Copy the records below, changing "screenshot" to "image" wherever it occurs and keeping everything else the same. Leave the pictures out.

— begin PROVIDED MATERIAL —

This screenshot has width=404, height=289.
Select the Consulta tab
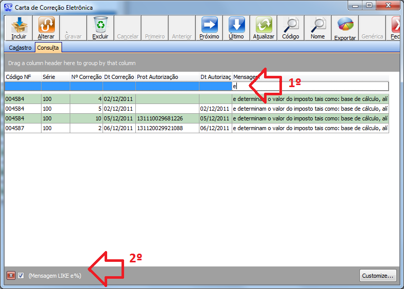coord(48,48)
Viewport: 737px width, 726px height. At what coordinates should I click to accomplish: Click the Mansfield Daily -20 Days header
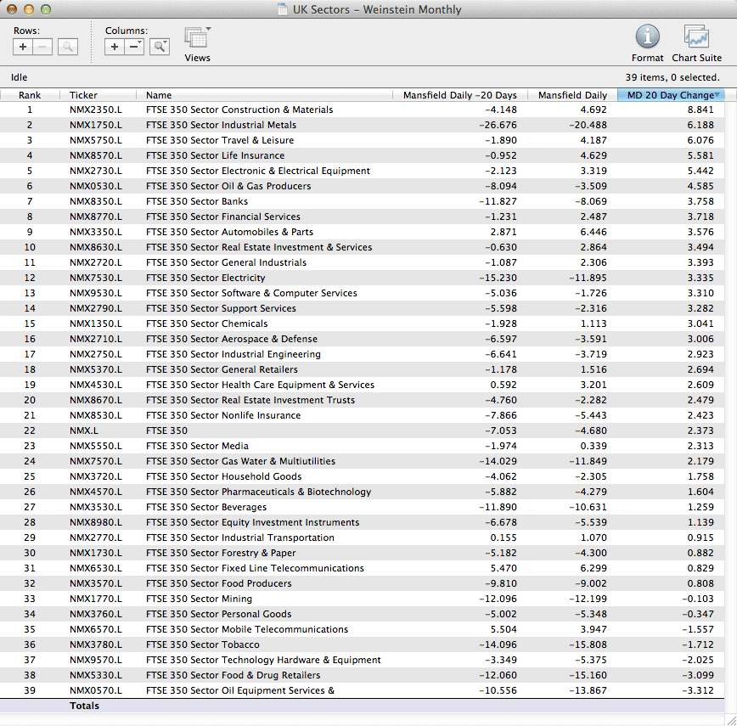click(x=459, y=95)
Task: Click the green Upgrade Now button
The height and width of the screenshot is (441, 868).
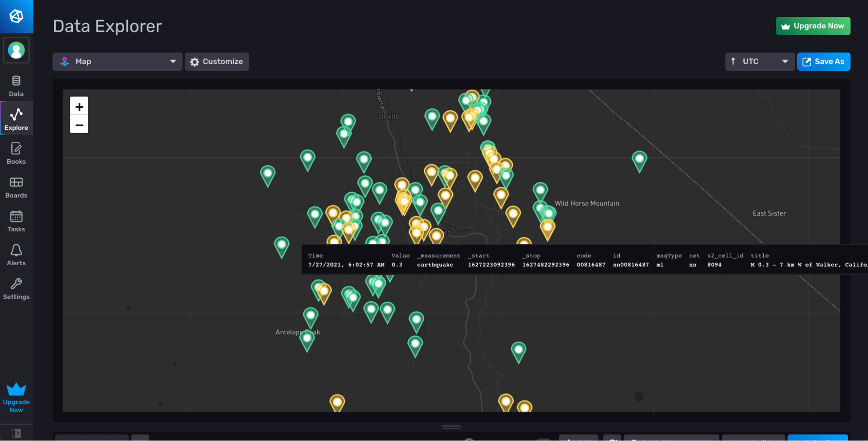Action: [812, 26]
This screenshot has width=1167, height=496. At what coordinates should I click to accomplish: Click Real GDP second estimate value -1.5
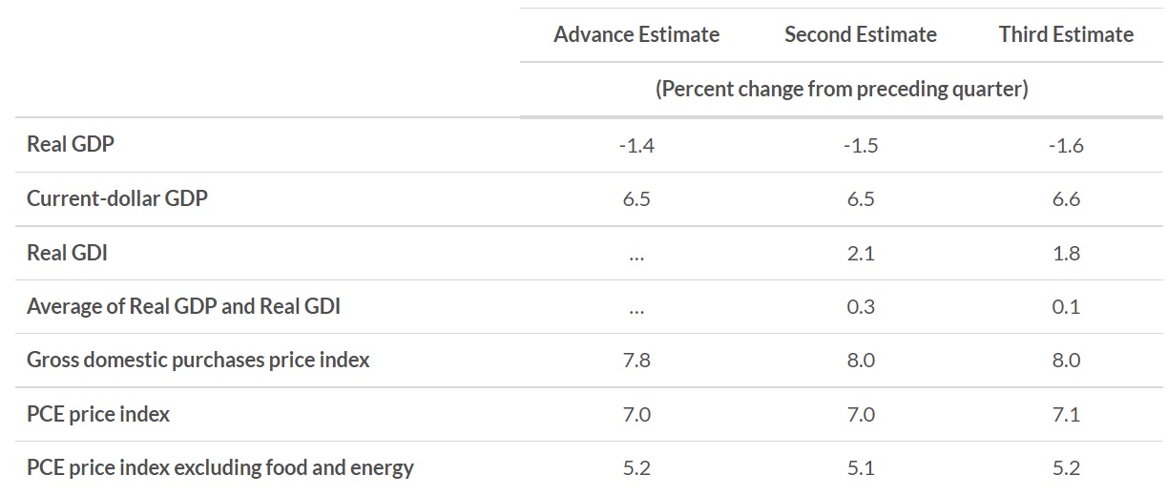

— end PROVIDED MATERIAL —

◆ THE COMPLETED TASK
This image has width=404, height=289.
Select the Consulta tab
coord(48,48)
Viewport: 737px width, 726px height. At what coordinates should I click to accomplish: Click the Mansfield Daily -20 Days header
click(x=459, y=95)
Task: Click the green Upgrade Now button
The height and width of the image is (441, 868).
Action: [812, 26]
This image has width=1167, height=496. At what coordinates should I click to accomplish: Click Real GDP second estimate value -1.5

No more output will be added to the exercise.